The music was uncensored, experimental, noisy, non-commercial and often steeped in negativity, occultism, chaos, and darkness. I would ask the reader to consider whether the darkness expressed by this kind of music is akin to the darkness somebody would experience as they imagine that the ruling class has created a world around them designed to enslave, exploit, and kill them.

Fascism, serial killers, cults, weird sex--themes like these were foisted on the listener. Was it simply the world of fear that envelops someone in the working class or middle class as they struggle to survive in a world that wants to exploit them and discard them to the grave? It must be noted that in the 1980s, the Judeo-Christian world's tendency to drown its workers in alcohol, sadomasochism, delusion, war, and sometimes outright oppression when the alternatives didn't work was in full effect. Philosophical enlightenment was not readily available to the worker, and it was deemed dangerous to provide it, like in most societies.

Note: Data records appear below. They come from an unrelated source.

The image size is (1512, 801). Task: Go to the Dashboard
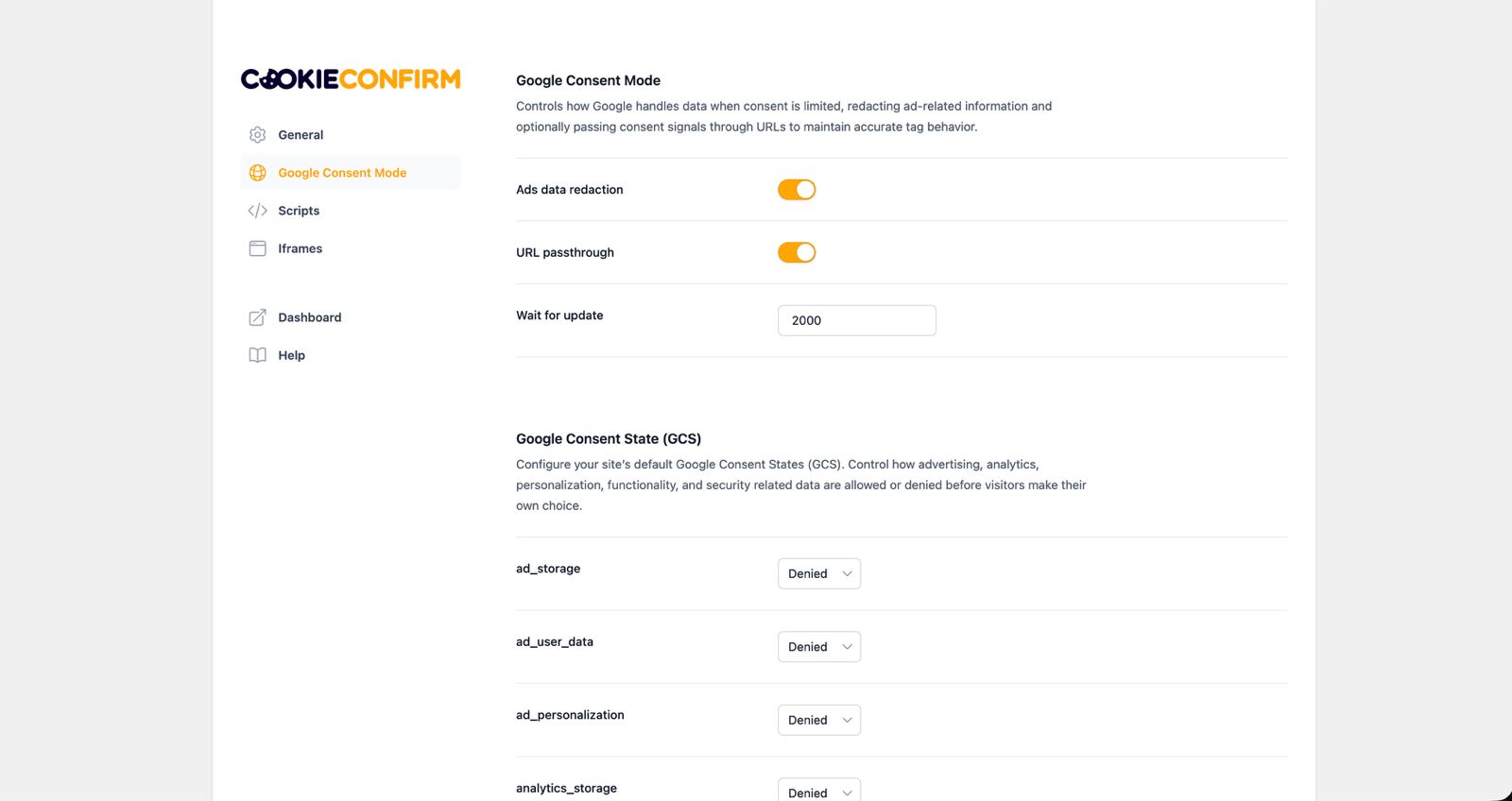click(x=309, y=317)
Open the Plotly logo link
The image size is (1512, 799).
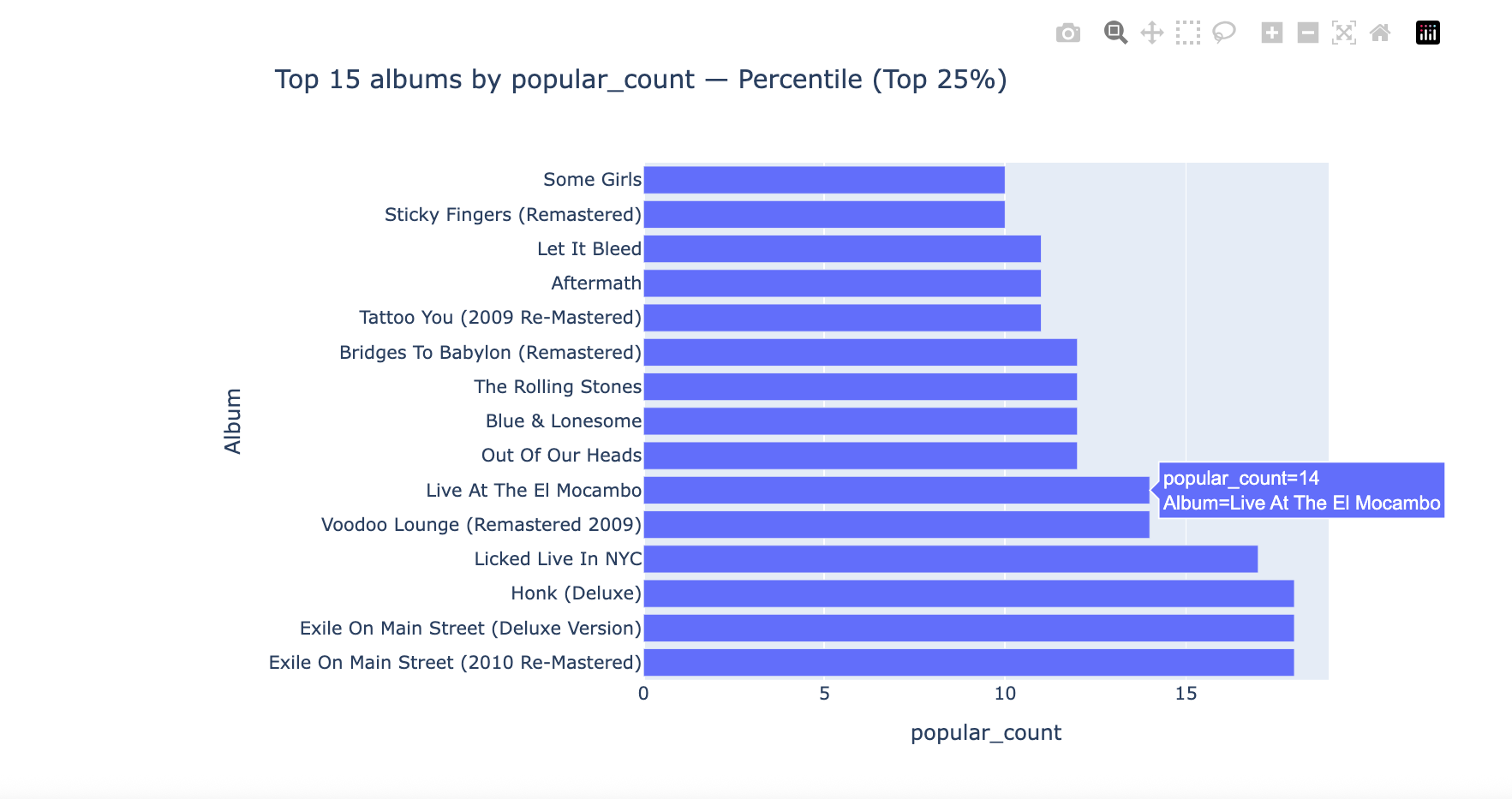pyautogui.click(x=1427, y=33)
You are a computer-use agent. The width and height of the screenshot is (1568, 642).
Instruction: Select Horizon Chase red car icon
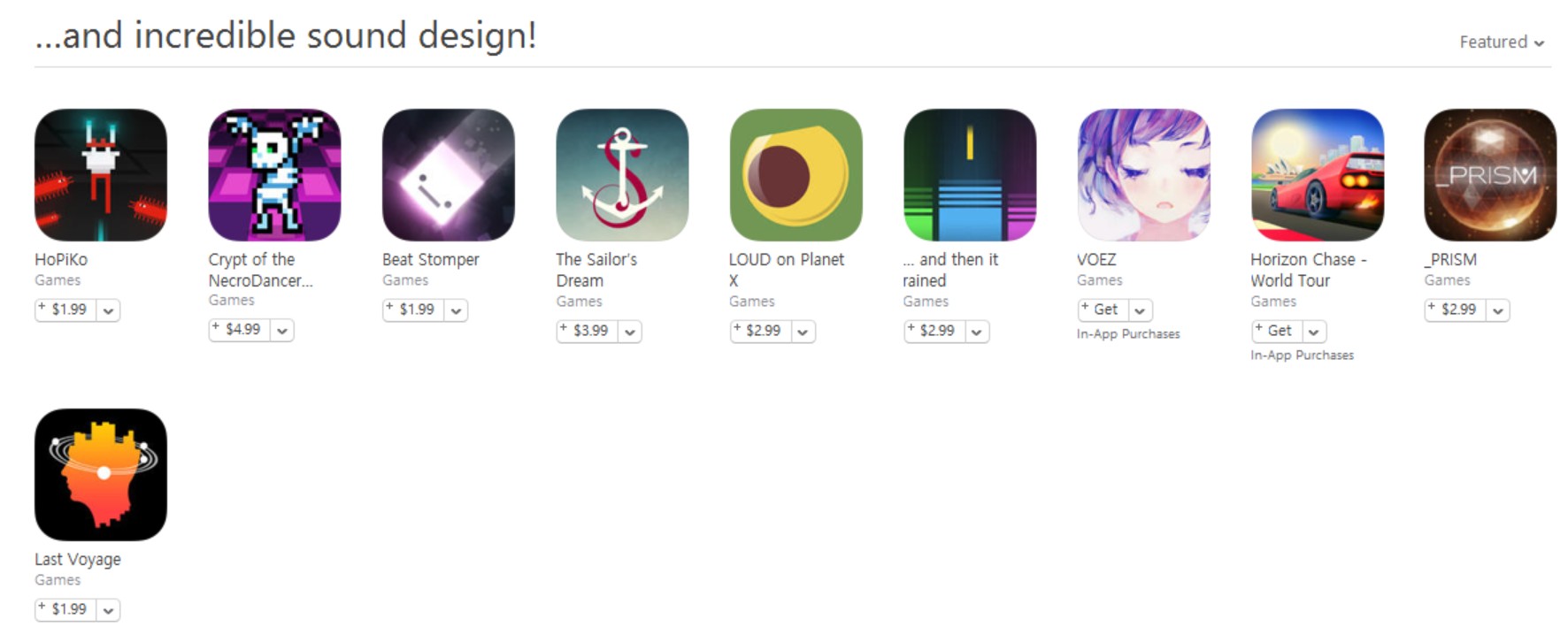coord(1318,175)
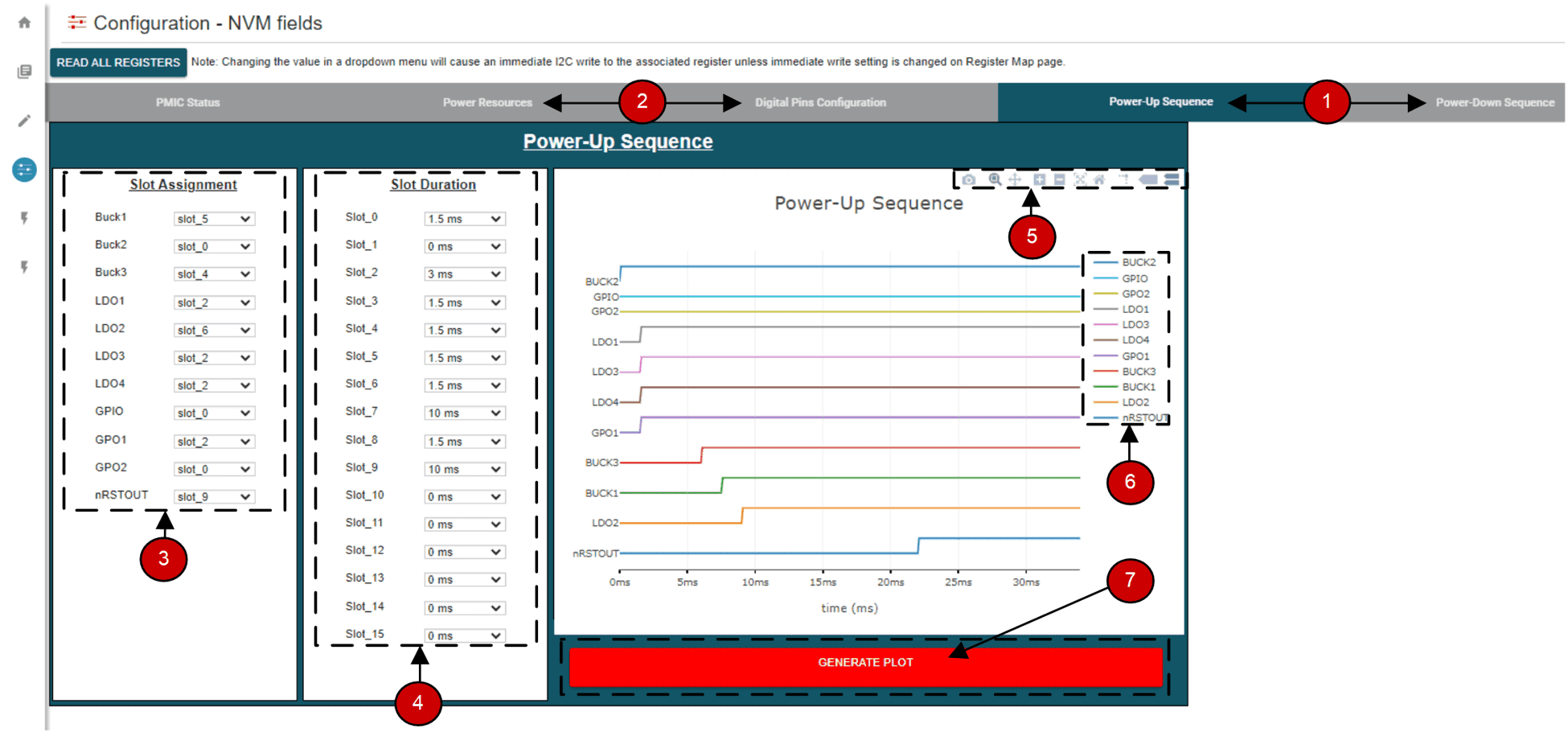
Task: Activate the pan tool in plot toolbar
Action: click(1015, 179)
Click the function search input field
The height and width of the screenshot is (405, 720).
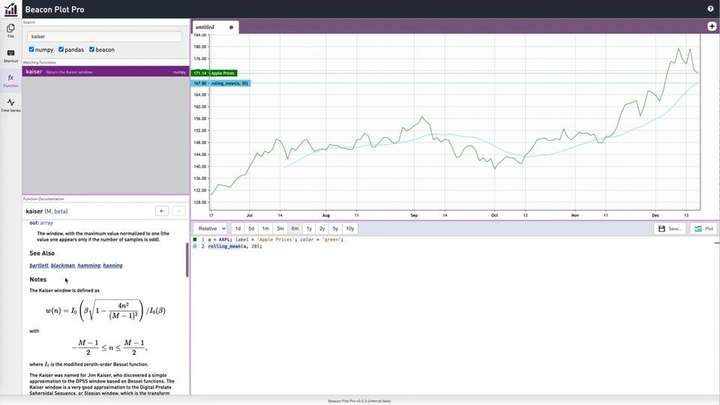[105, 36]
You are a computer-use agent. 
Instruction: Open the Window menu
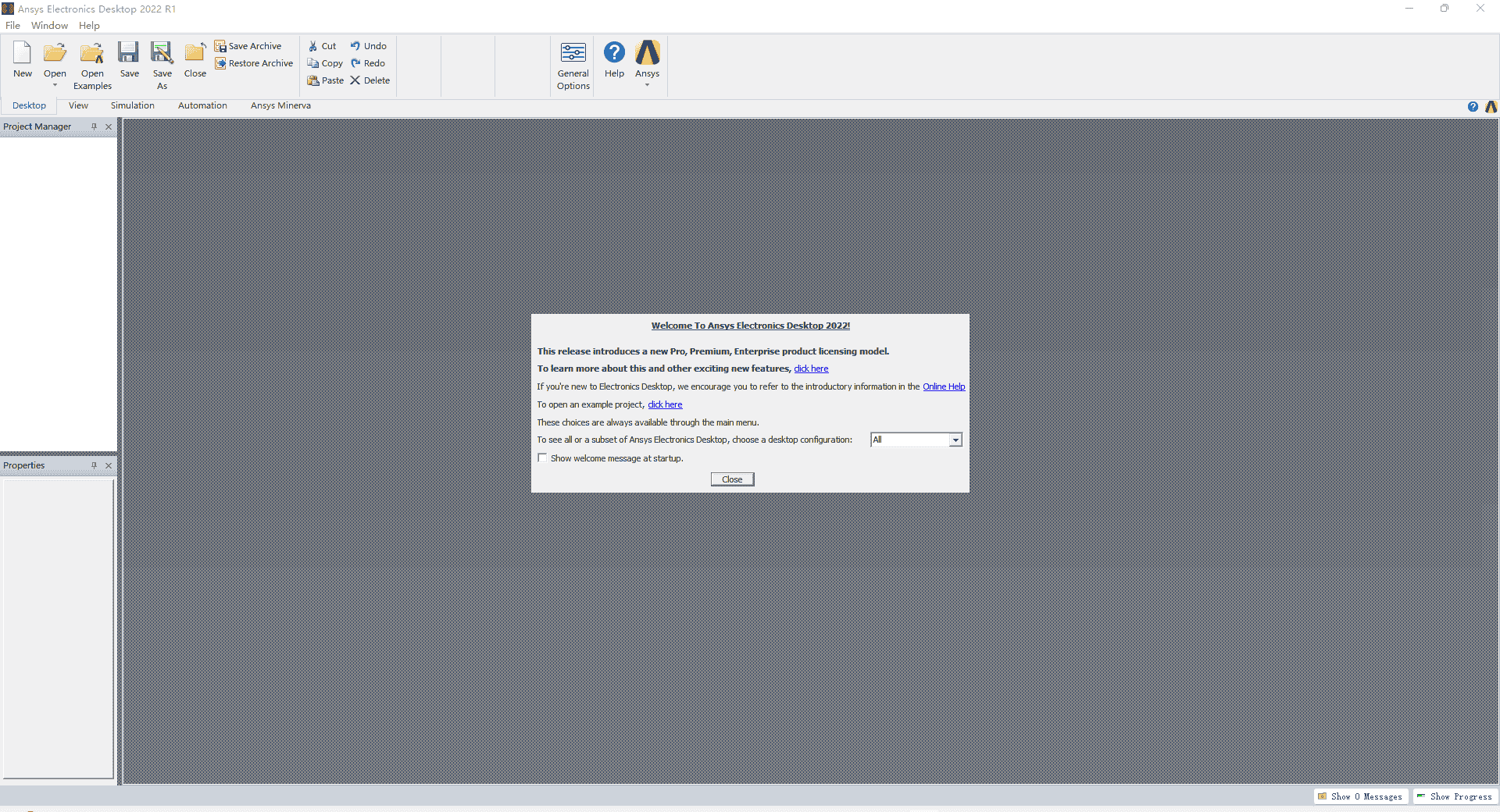pyautogui.click(x=49, y=25)
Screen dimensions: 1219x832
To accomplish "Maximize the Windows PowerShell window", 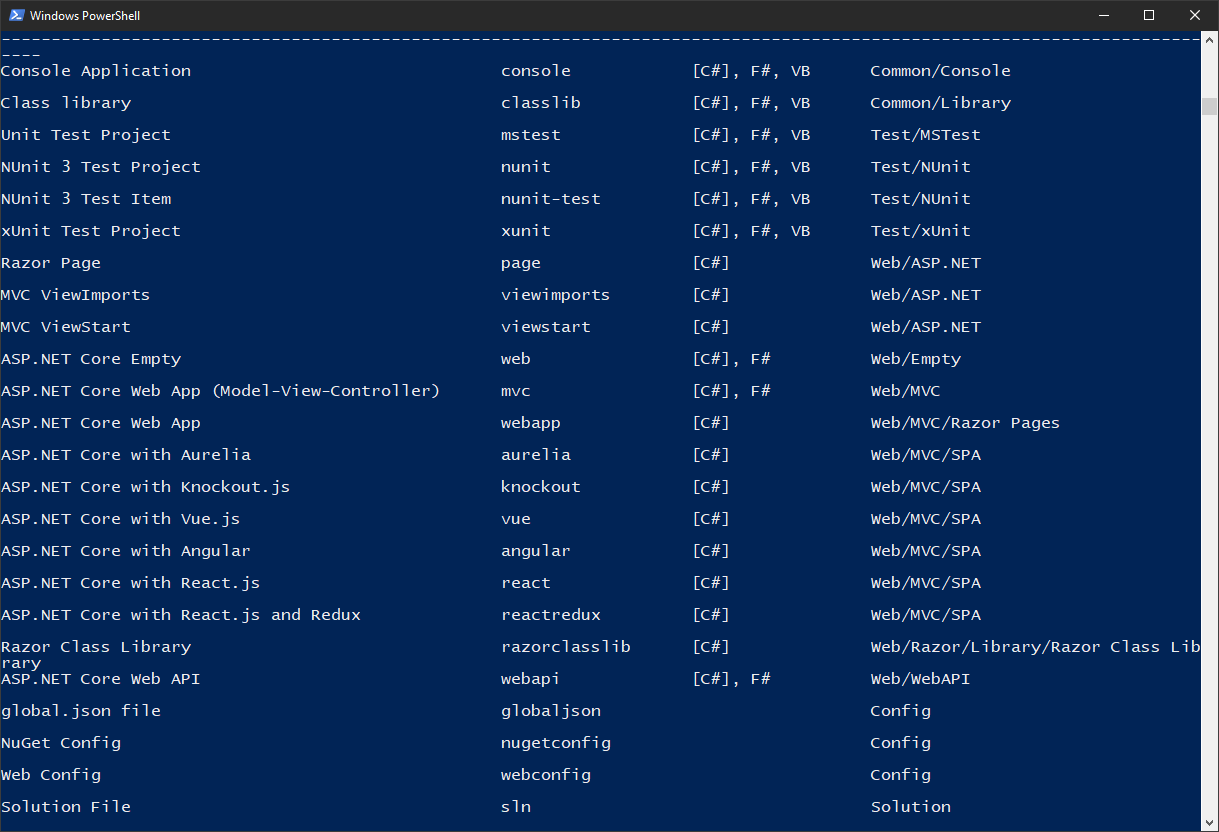I will point(1149,15).
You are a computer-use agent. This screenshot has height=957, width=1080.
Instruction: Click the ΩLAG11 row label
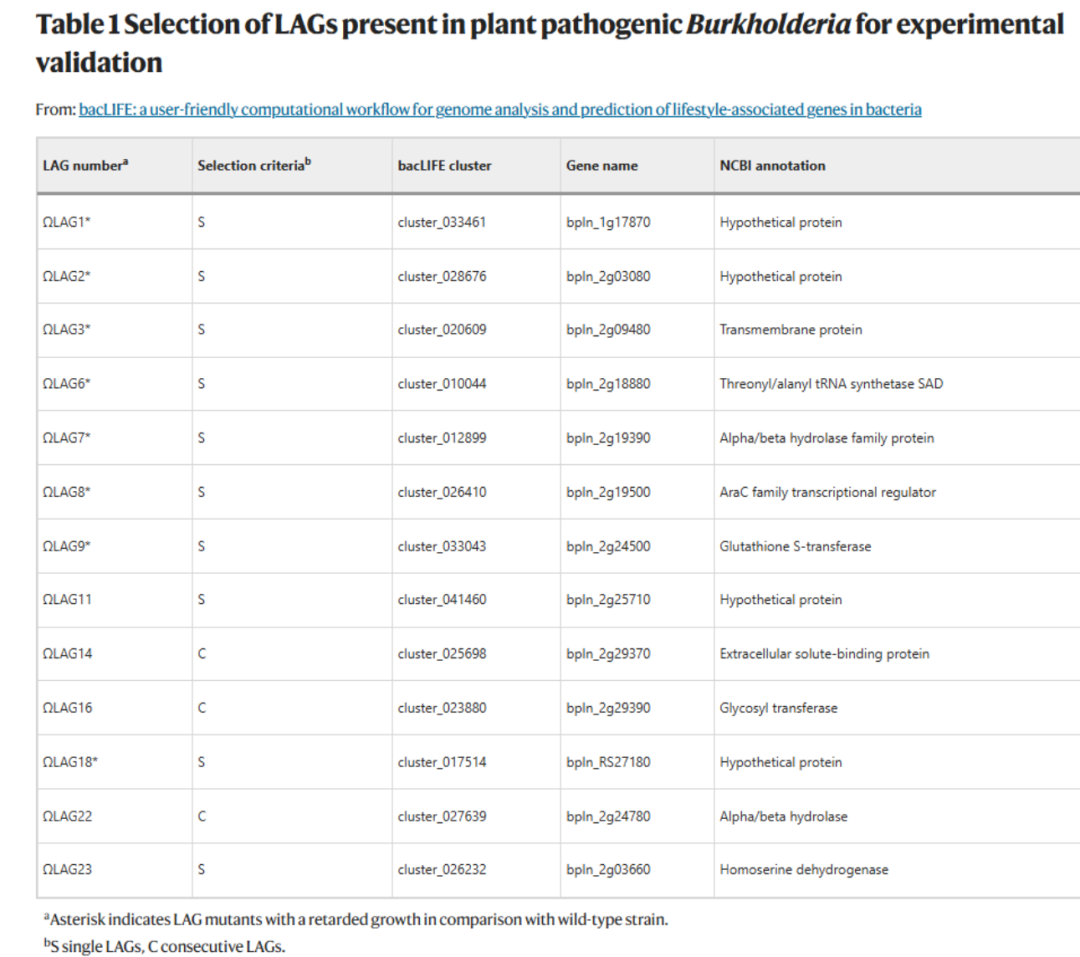pyautogui.click(x=67, y=599)
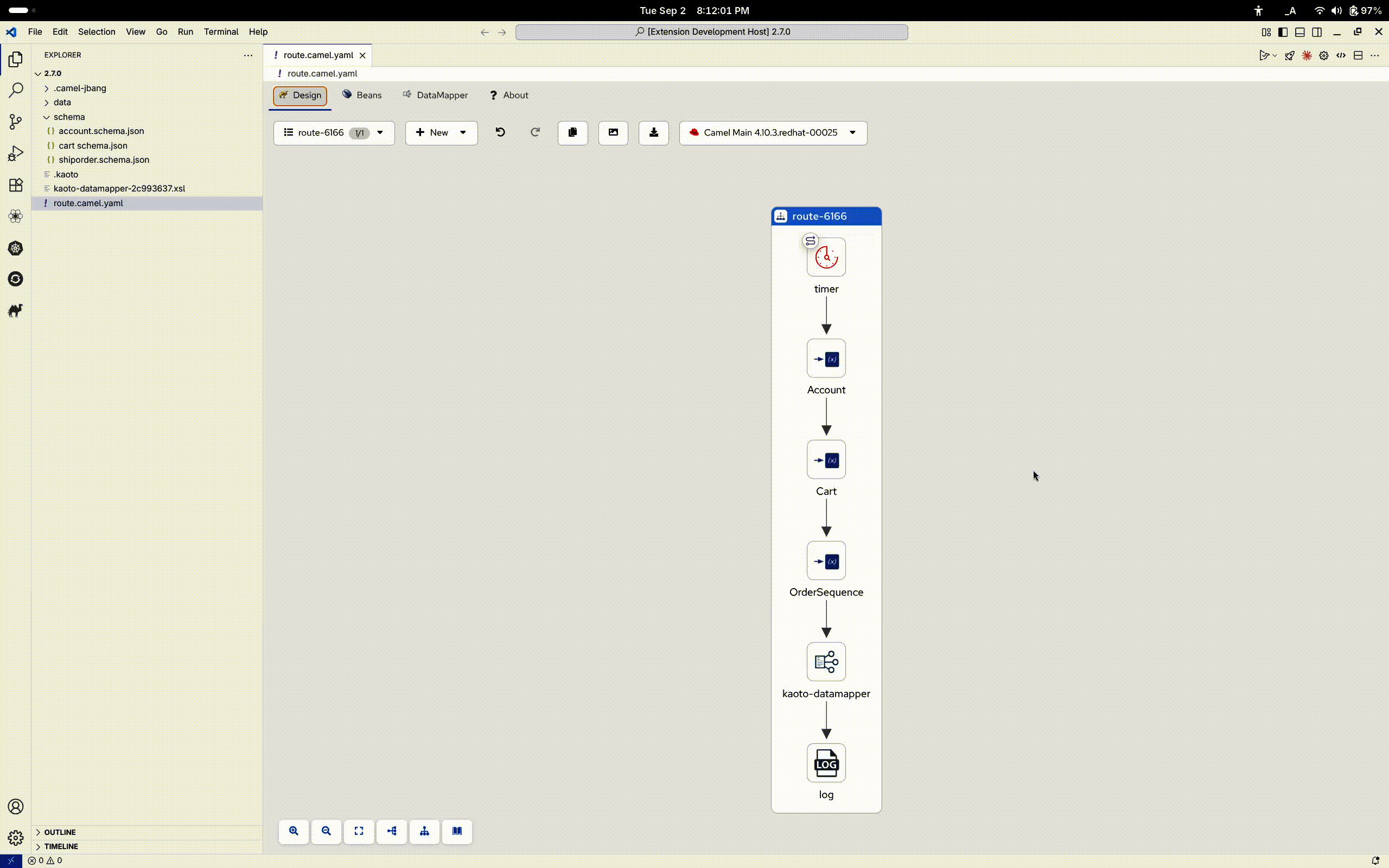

Perhaps enlightenment coupled with a lifetime immersion in negativity could create the type of person who would make the type of records that dotted the landscape of industrial music. There was no rule in place that required the artist to move beyond the negativity that is characteristic of their class; sometimes it seemed that someone was motivated to reproduce the trauma within themselves upon the human race as a whole. Creative "currents" festered beneath mainstream consciousness, which almost seemed to be pushed off to the side by the denizens of this particular segment of the underground as they created their dark Eden of outsider art.

If hardcore punk took something similar to an Aristotelian worldview that looked to the physical, tangible, cold, hard reality of life for knowledge and raged against the darkness in the minds of those who failed to understand it, the experimental industrial music of underground and tape labels showed and perhaps tried to interact with a dark world of damaged Platonic Ideas of darkness or perhaps some kind of sinister noumena that were jarred about by the minds of the drug-addled, occultists, psychopaths, and other dark souls.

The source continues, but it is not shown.